* _Set problem_
Reproduce the listing below word for word, starting at the line that contains "will tap(1335, 40)." and stopping after the final line of the listing.

* _Information supplied_
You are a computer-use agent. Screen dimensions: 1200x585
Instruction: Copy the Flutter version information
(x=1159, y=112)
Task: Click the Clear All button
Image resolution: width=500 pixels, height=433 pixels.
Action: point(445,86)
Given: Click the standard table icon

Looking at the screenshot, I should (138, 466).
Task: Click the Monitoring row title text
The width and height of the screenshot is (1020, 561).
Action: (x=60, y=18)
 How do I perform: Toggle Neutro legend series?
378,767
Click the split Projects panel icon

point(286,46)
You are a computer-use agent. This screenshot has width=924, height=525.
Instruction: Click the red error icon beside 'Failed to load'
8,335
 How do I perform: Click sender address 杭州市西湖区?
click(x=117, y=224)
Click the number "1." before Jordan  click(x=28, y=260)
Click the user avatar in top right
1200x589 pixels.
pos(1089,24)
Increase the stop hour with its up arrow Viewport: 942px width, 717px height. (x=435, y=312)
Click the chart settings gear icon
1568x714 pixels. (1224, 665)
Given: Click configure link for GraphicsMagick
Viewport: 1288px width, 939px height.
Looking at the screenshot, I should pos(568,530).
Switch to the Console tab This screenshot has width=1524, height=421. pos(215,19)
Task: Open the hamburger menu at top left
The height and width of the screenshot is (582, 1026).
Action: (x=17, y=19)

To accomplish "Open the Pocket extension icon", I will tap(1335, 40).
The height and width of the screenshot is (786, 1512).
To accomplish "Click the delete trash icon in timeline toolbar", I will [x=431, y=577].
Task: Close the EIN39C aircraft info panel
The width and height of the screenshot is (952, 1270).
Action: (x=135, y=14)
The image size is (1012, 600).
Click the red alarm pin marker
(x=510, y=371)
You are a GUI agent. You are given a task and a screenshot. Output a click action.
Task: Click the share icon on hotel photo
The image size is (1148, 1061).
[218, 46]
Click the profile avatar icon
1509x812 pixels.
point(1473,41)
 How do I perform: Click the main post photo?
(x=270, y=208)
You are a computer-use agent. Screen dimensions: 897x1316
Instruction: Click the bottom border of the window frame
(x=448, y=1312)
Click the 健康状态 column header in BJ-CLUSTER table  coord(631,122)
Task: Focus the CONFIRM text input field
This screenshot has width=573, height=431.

* _Answer in full_
To accomplish "Open the Pocket extension icon", I will tap(1335, 40).
The height and width of the screenshot is (786, 1512).
To accomplish "Click the delete trash icon in timeline toolbar", I will [x=431, y=577].
Task: Close the EIN39C aircraft info panel
The width and height of the screenshot is (952, 1270).
Action: (x=135, y=14)
The image size is (1012, 600).
Click the red alarm pin marker
(x=510, y=371)
You are a GUI agent. You are given a task and a screenshot. Output a click action.
Task: Click the share icon on hotel photo
The image size is (1148, 1061).
[218, 46]
Click the profile avatar icon
1509x812 pixels.
point(1473,41)
 How do I perform: Click the main post photo?
(x=270, y=208)
You are a computer-use agent. Screen dimensions: 897x1316
Instruction: Click the bottom border of the window frame
(x=448, y=1312)
Click the 健康状态 column header in BJ-CLUSTER table  coord(631,122)
Task: Focus the CONFIRM text input field
This screenshot has width=573, height=431.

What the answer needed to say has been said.